_What is needed_
Entries below include pictures. Output exactly the lines from the one with "EIC Canada (863, 1119)" down to the one with "Kosár (57, 1553)", both ends included, and leave the pictures out.

_Given records_
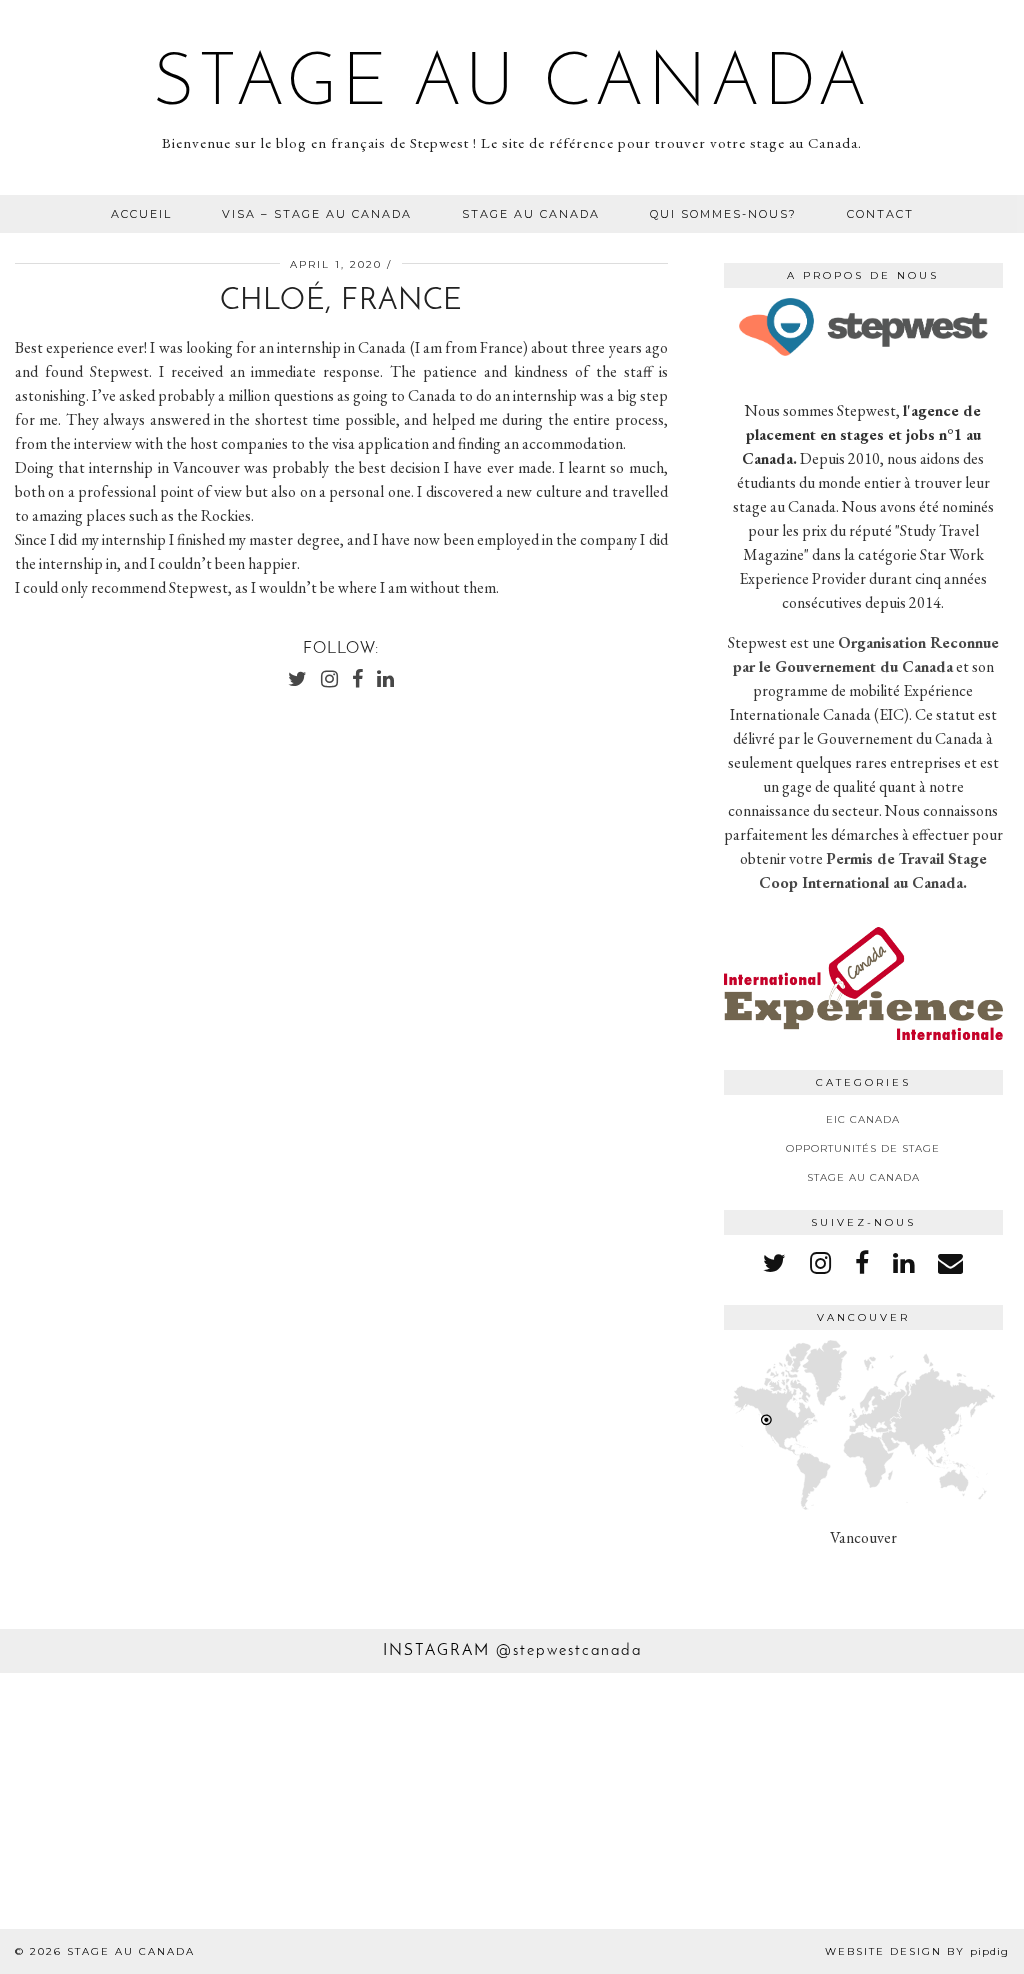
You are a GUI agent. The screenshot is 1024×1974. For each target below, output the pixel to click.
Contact (880, 214)
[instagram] (820, 1263)
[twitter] (774, 1263)
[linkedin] (903, 1263)
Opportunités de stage (863, 1148)
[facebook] (862, 1263)
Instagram (512, 1651)
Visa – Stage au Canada (317, 214)
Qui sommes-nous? (723, 214)
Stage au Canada (512, 86)
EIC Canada (863, 1119)
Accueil (141, 214)
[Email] (950, 1263)
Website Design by (917, 1951)
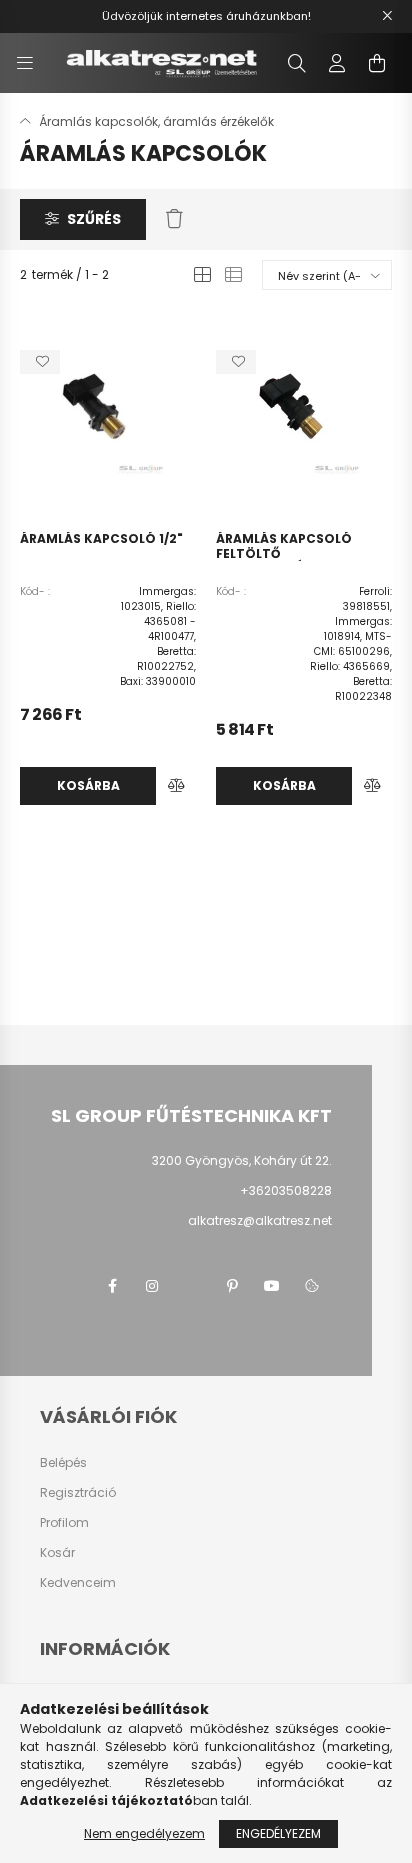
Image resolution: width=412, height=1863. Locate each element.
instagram (152, 1286)
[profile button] (337, 63)
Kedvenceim (78, 1583)
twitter (192, 1286)
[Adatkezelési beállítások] (312, 1286)
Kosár (57, 1553)
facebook (112, 1286)
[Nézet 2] (233, 275)
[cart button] (377, 63)
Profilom (64, 1523)
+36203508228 (286, 1190)
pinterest (232, 1286)
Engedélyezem (278, 1833)
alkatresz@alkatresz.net (260, 1220)
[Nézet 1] (202, 275)
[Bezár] (387, 16)
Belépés (63, 1463)
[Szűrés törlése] (174, 220)
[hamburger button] (25, 63)
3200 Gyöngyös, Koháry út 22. (242, 1160)
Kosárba (88, 785)
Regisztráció (78, 1493)
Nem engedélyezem (144, 1833)
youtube (272, 1286)
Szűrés (94, 219)
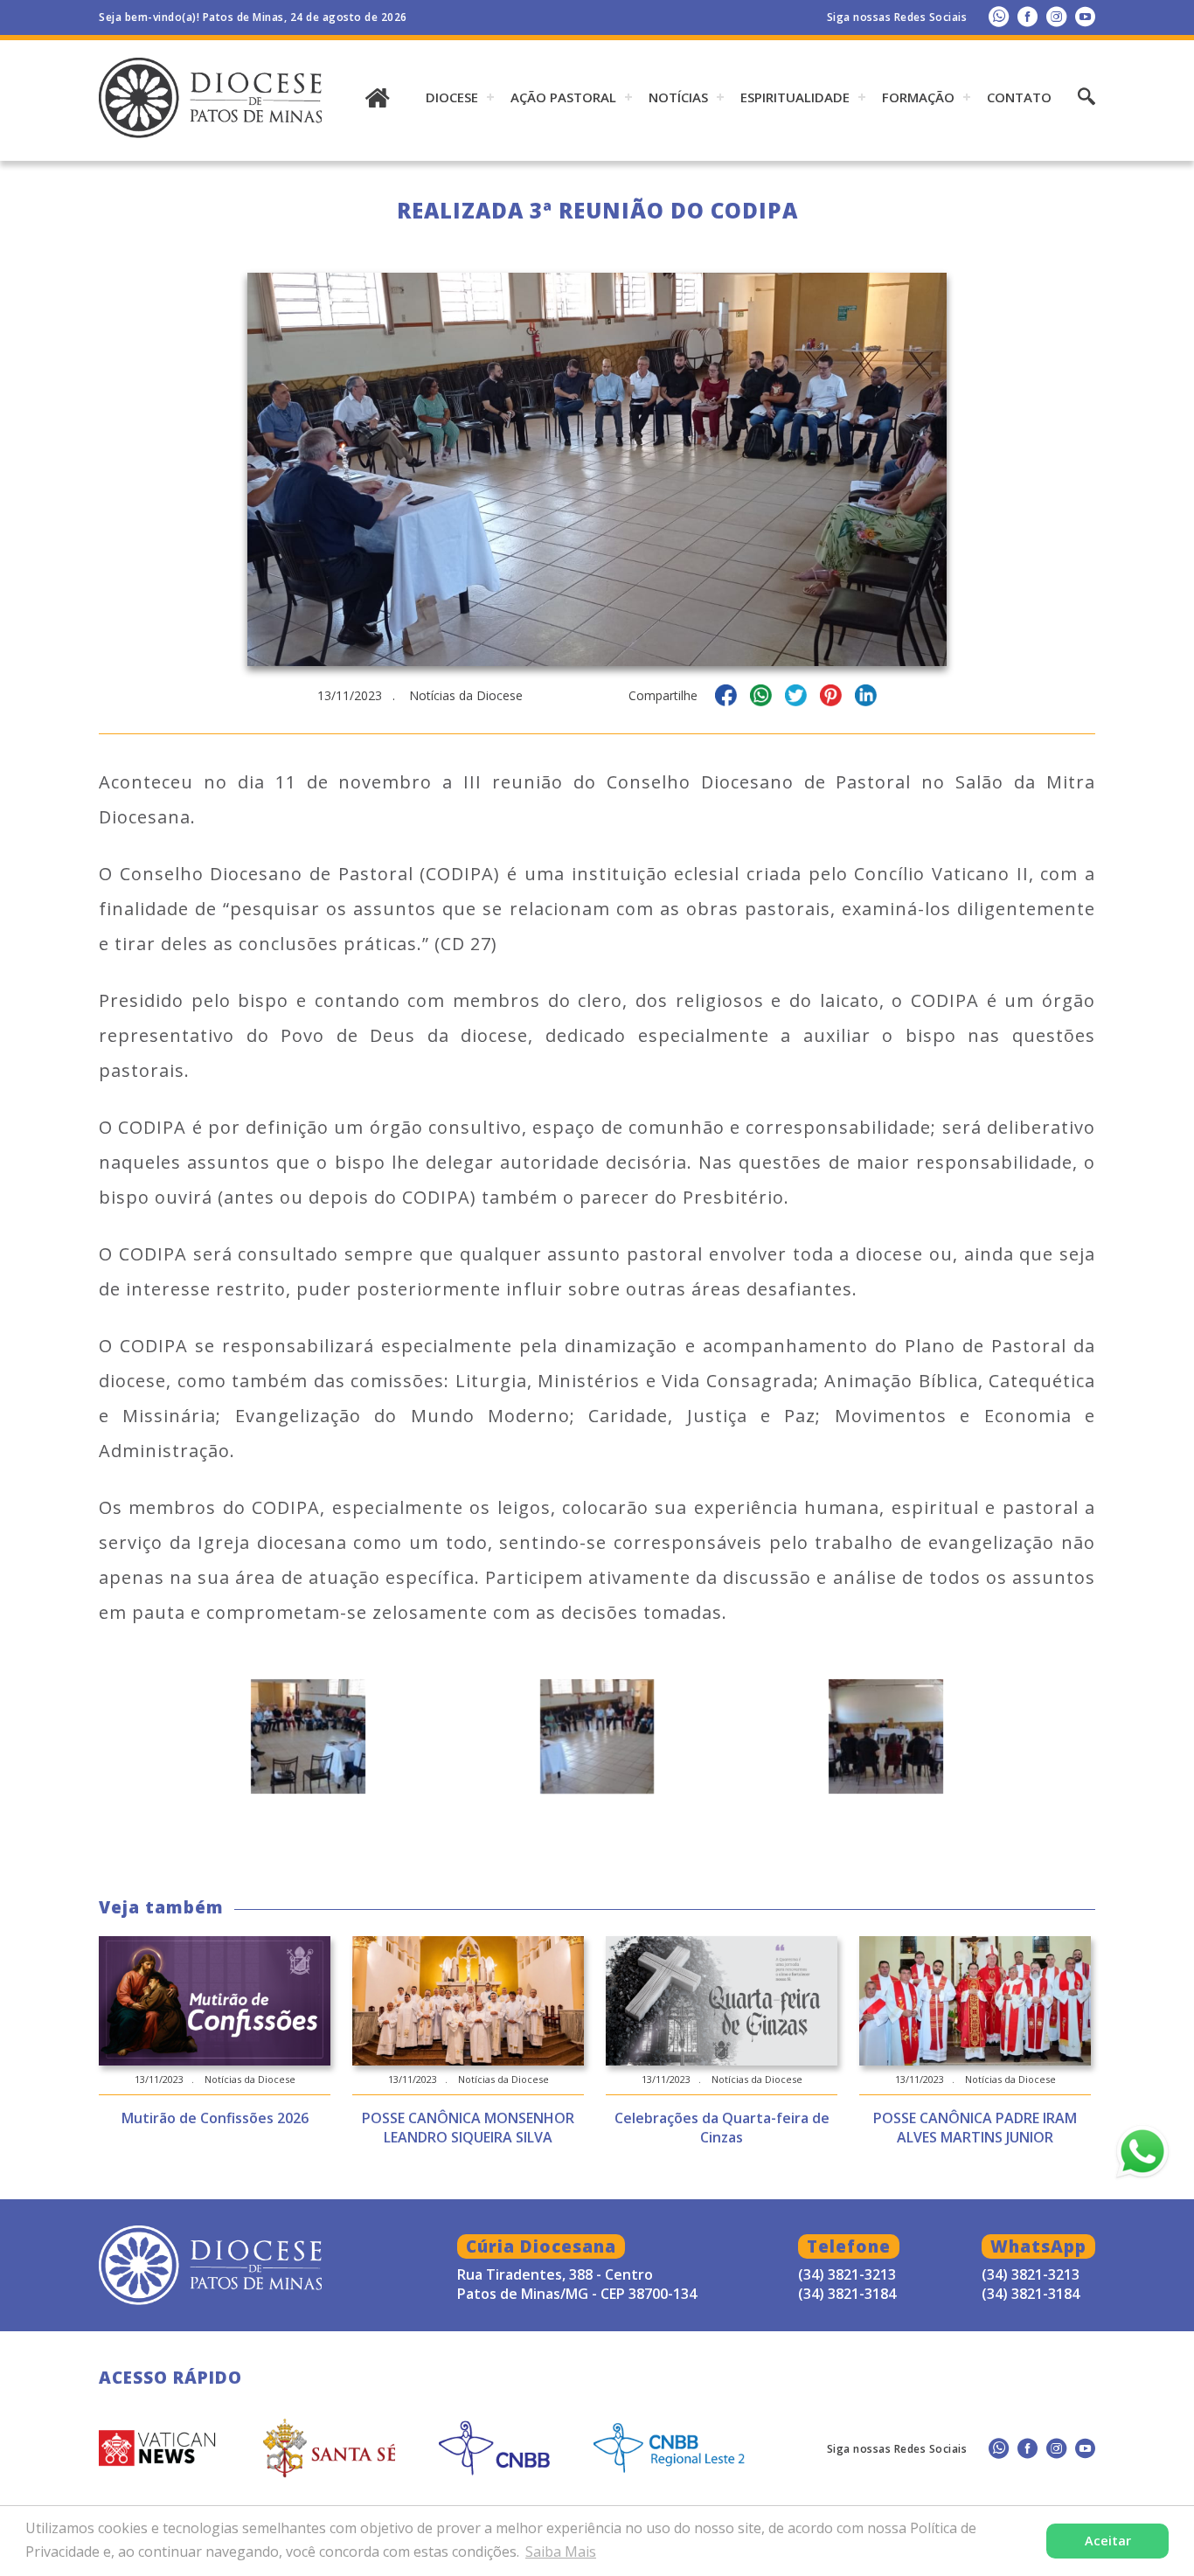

_Completed exercise_
EIC Canada (863, 1119)
Accueil (141, 214)
[Email] (950, 1263)
Website Design by (917, 1951)
Image resolution: width=412, height=1863. Locate each element.
instagram (152, 1286)
[profile button] (337, 63)
Kedvenceim (78, 1583)
twitter (192, 1286)
[Adatkezelési beállítások] (312, 1286)
Kosár (57, 1553)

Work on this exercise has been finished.